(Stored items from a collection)

☆ ☆ ☆ ☆

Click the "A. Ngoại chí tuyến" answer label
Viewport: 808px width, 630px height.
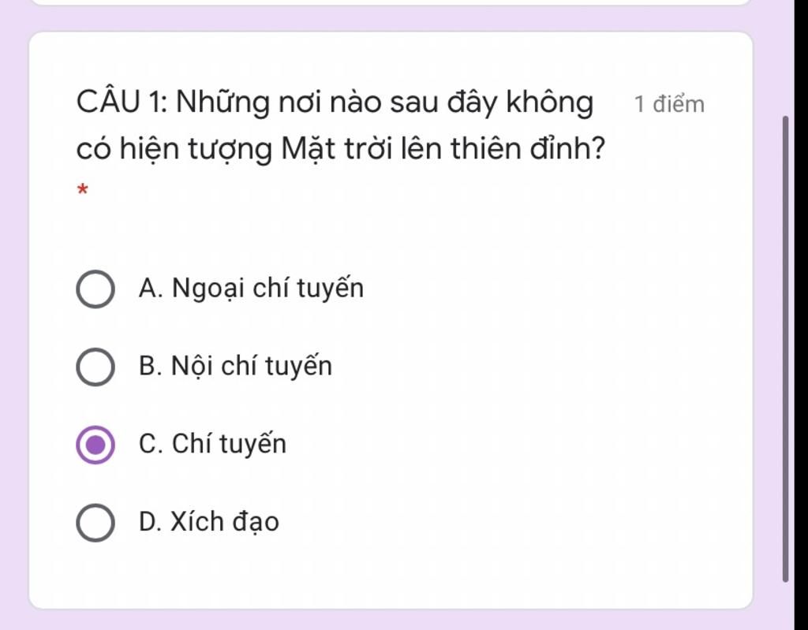point(251,288)
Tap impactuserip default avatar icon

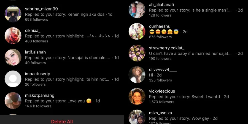(x=13, y=79)
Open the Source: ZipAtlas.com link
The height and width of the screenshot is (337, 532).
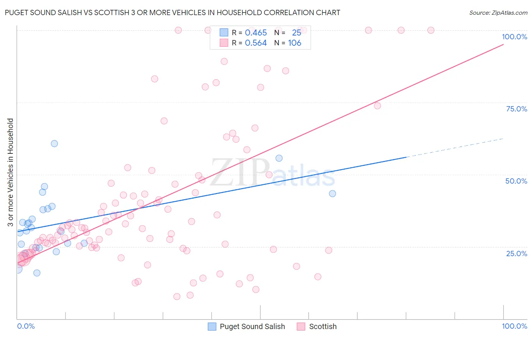click(498, 12)
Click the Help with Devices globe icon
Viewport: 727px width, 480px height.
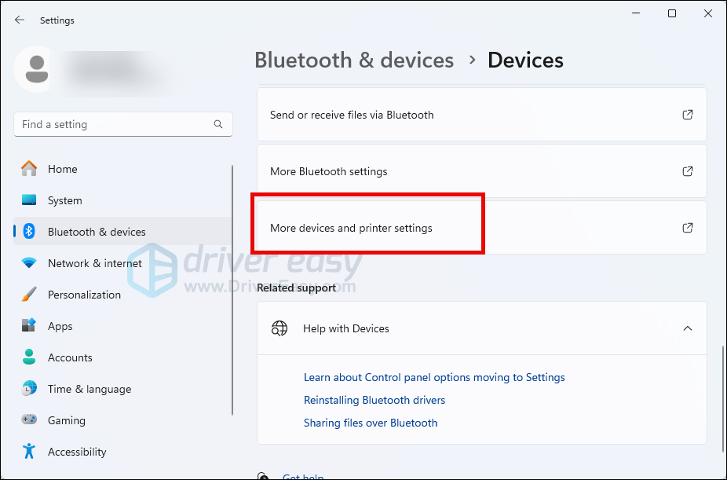click(x=279, y=328)
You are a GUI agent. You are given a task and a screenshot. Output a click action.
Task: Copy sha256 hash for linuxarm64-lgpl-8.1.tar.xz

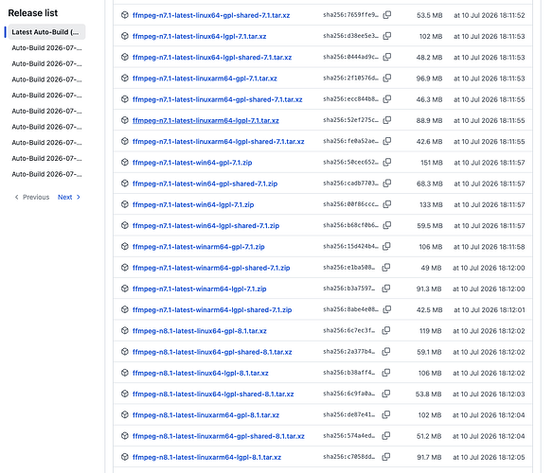pyautogui.click(x=386, y=457)
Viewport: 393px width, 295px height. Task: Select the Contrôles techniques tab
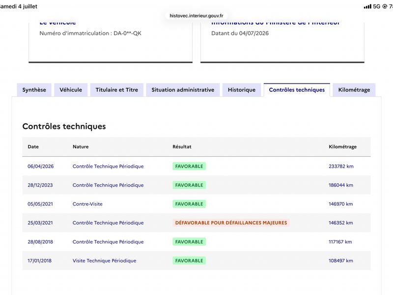point(297,90)
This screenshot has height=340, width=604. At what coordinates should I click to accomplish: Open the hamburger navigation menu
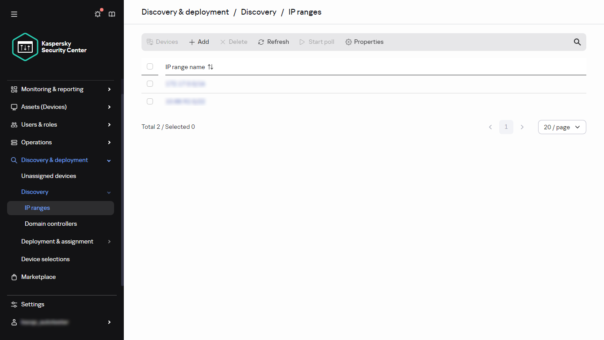[x=14, y=14]
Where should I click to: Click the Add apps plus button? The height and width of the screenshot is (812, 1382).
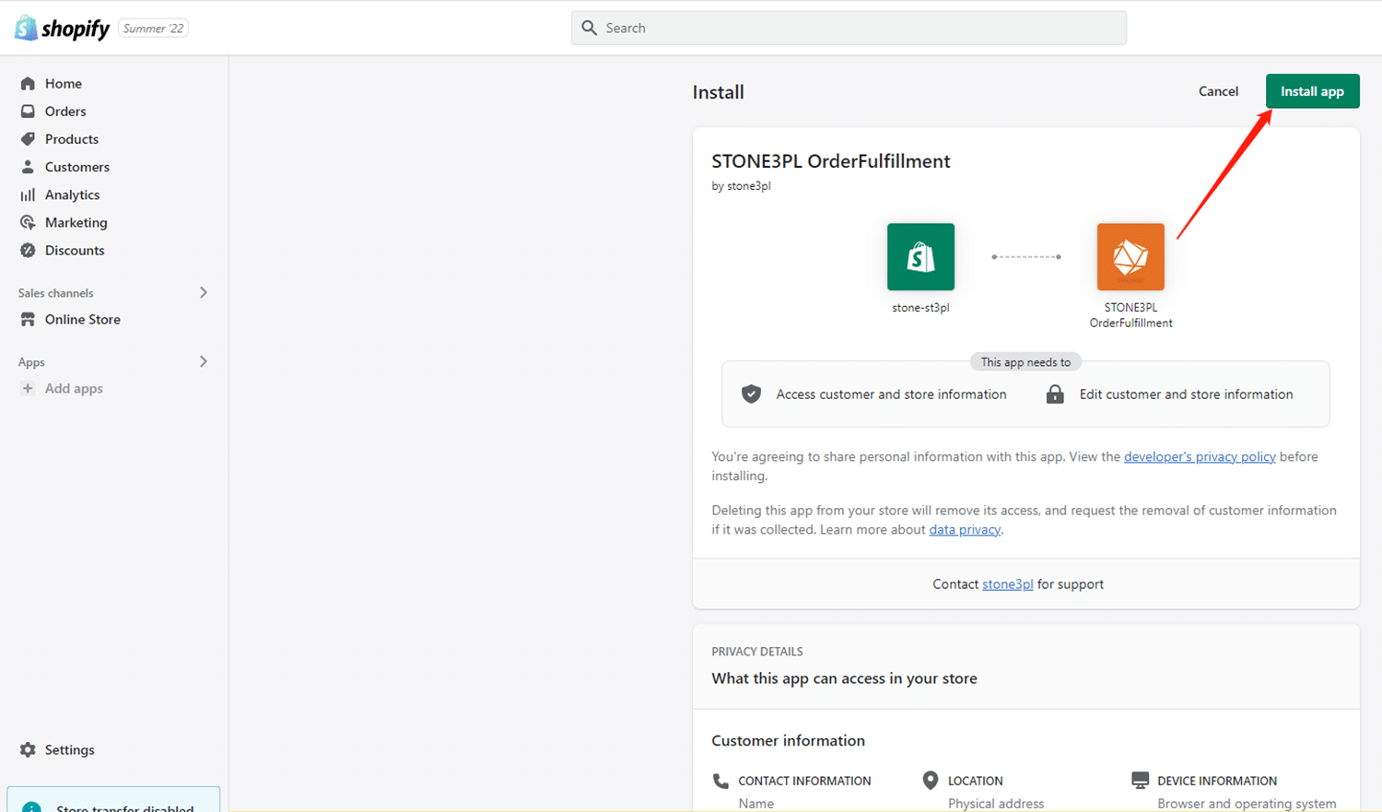(x=29, y=388)
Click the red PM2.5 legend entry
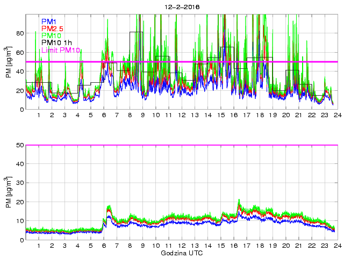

☆ ☆ ☆ ☆

▸ INSTRUCTIONS TO FOLLOW
This task asks for the data above repeated exactly, without a single picture.

▸ EXERCISE OUTPUT
Click the "A. Ngoại chí tuyến" answer label
Viewport: 808px width, 630px height.
point(251,288)
Tap impactuserip default avatar icon

(x=13, y=79)
Open the Source: ZipAtlas.com link
The height and width of the screenshot is (337, 532).
click(498, 12)
Click the Help with Devices globe icon
Viewport: 727px width, 480px height.
click(x=279, y=328)
You are a GUI agent. You are given a task and a screenshot. Output a click action.
Task: Copy sha256 hash for linuxarm64-lgpl-8.1.tar.xz

pyautogui.click(x=386, y=457)
Viewport: 393px width, 295px height. Task: Select the Contrôles techniques tab
point(297,90)
This screenshot has height=340, width=604. At what coordinates should I click to accomplish: Open the hamburger navigation menu
[x=14, y=14]
Where should I click to: Click the Add apps plus button? The height and width of the screenshot is (812, 1382).
(x=29, y=388)
Click the red PM2.5 legend entry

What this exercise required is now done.